■ **THE TASK**:
In the records that follow, show each line where the word "Viewport" is present.
─── ENTRIES SUPPLIED ───
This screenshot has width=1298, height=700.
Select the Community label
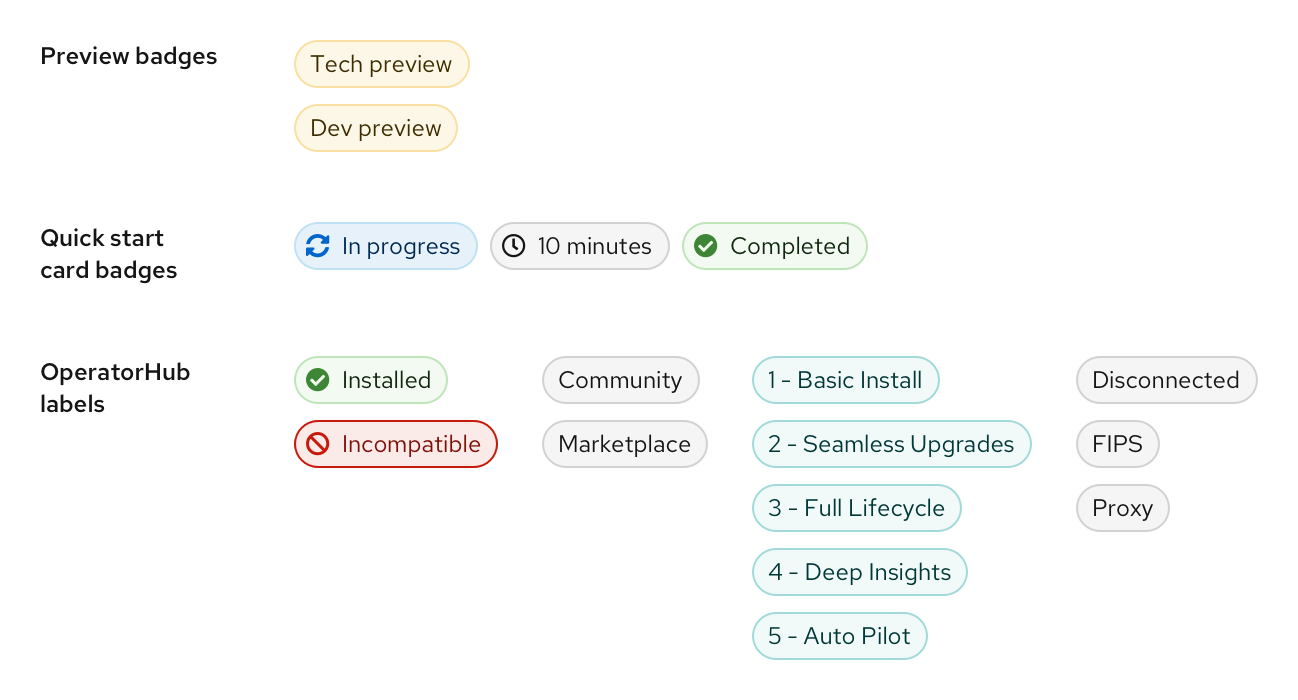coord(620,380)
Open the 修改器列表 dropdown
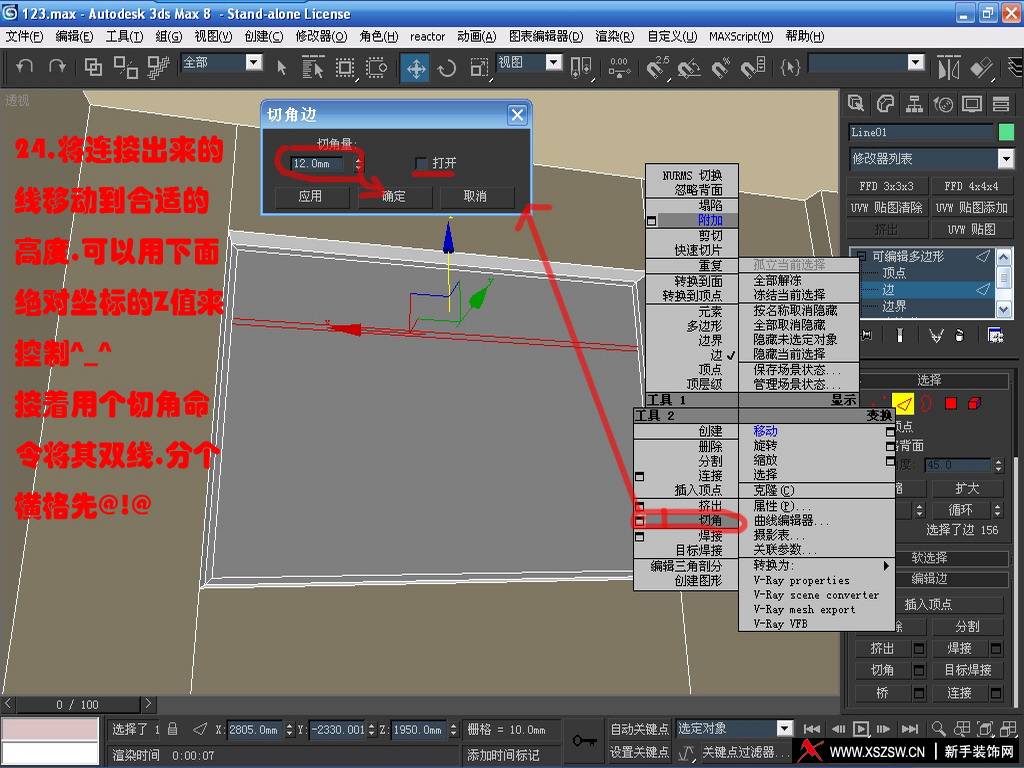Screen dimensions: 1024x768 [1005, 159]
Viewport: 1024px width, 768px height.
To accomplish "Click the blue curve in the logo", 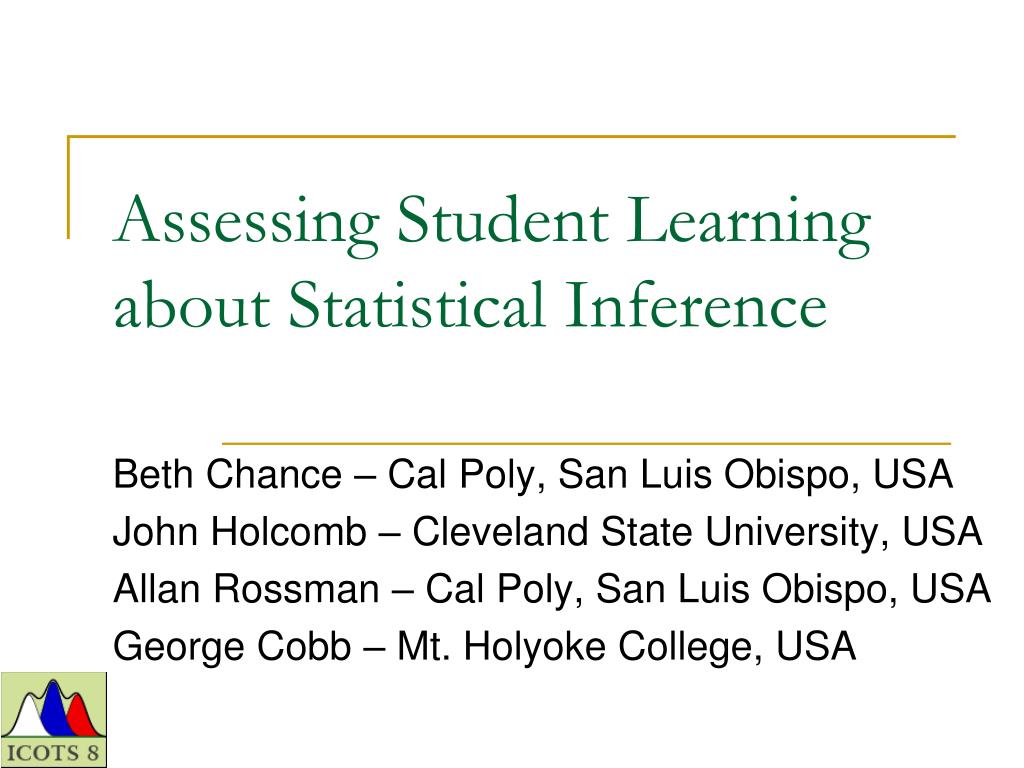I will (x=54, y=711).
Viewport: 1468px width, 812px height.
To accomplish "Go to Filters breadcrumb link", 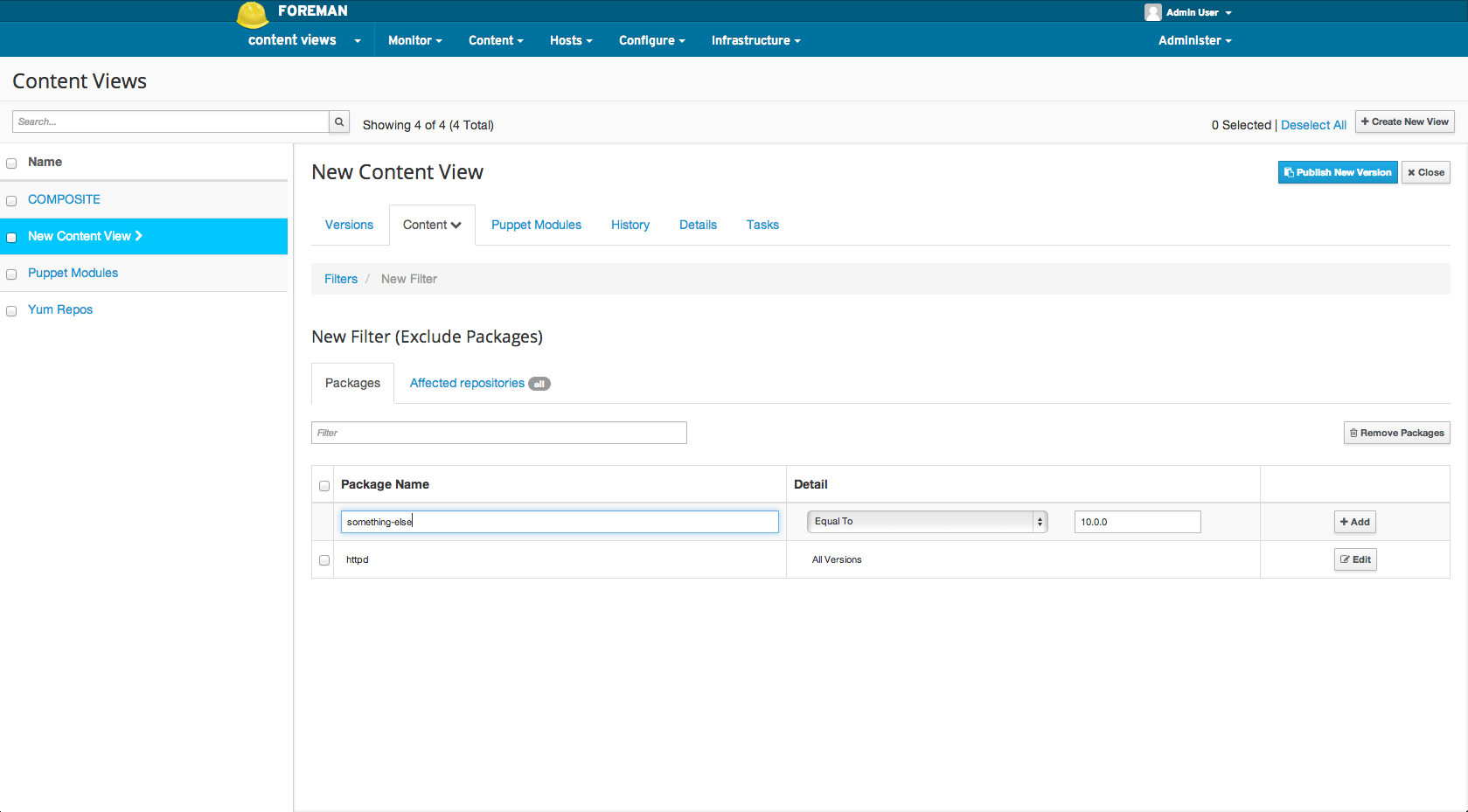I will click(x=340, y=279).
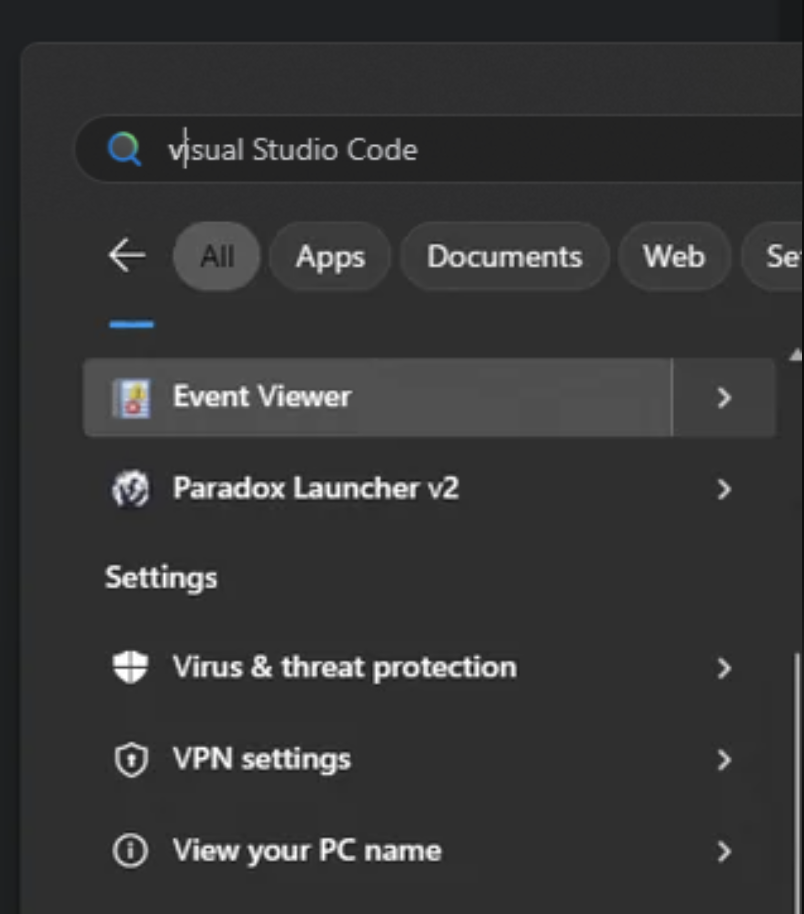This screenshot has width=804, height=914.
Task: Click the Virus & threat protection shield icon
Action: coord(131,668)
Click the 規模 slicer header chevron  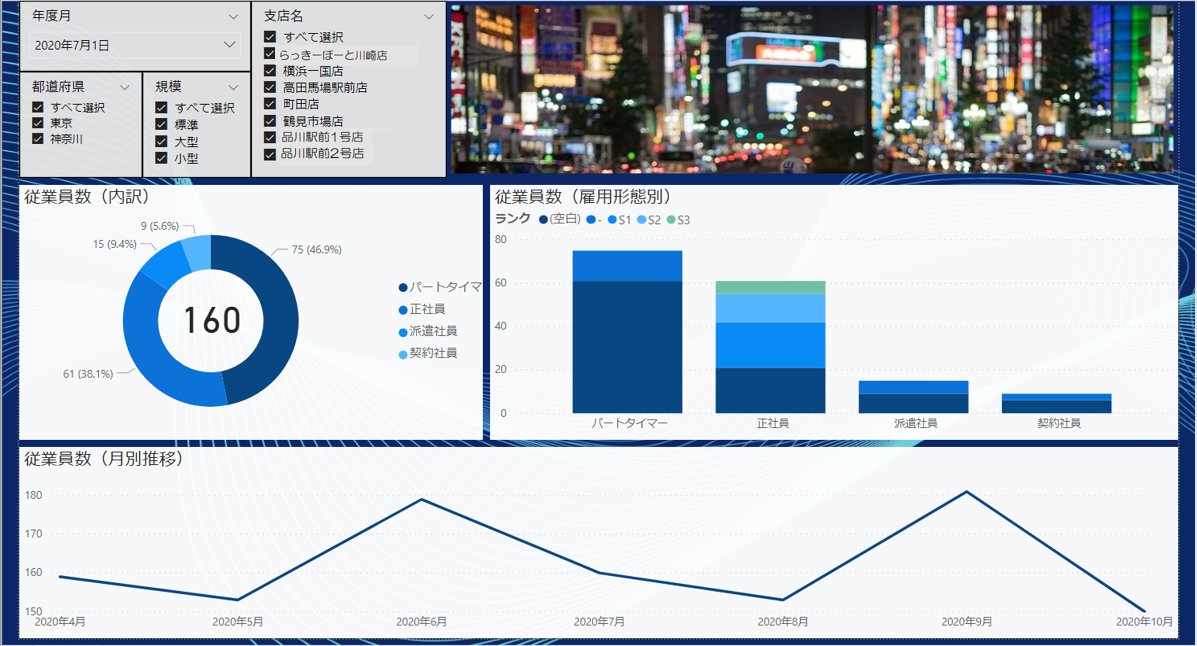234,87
───
■ **WRITTEN RESPONSE**:
Viewport: 1024px width, 768px height.
Viewport: 1468px width, 812px height.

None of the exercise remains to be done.